# PROBLEM STATEMENT
Rewrite the lines below, replacing "pencil icon" with "edit button" and keeping everything else the same.

# RECORDS FOR THE EXERCISE
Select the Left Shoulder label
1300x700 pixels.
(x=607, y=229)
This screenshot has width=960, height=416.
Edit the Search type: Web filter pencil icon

# EXERCISE RESPONSE
Select the Left Shoulder label
1300x700 pixels.
(x=607, y=229)
This screenshot has width=960, height=416.
Edit the Search type: Web filter edit button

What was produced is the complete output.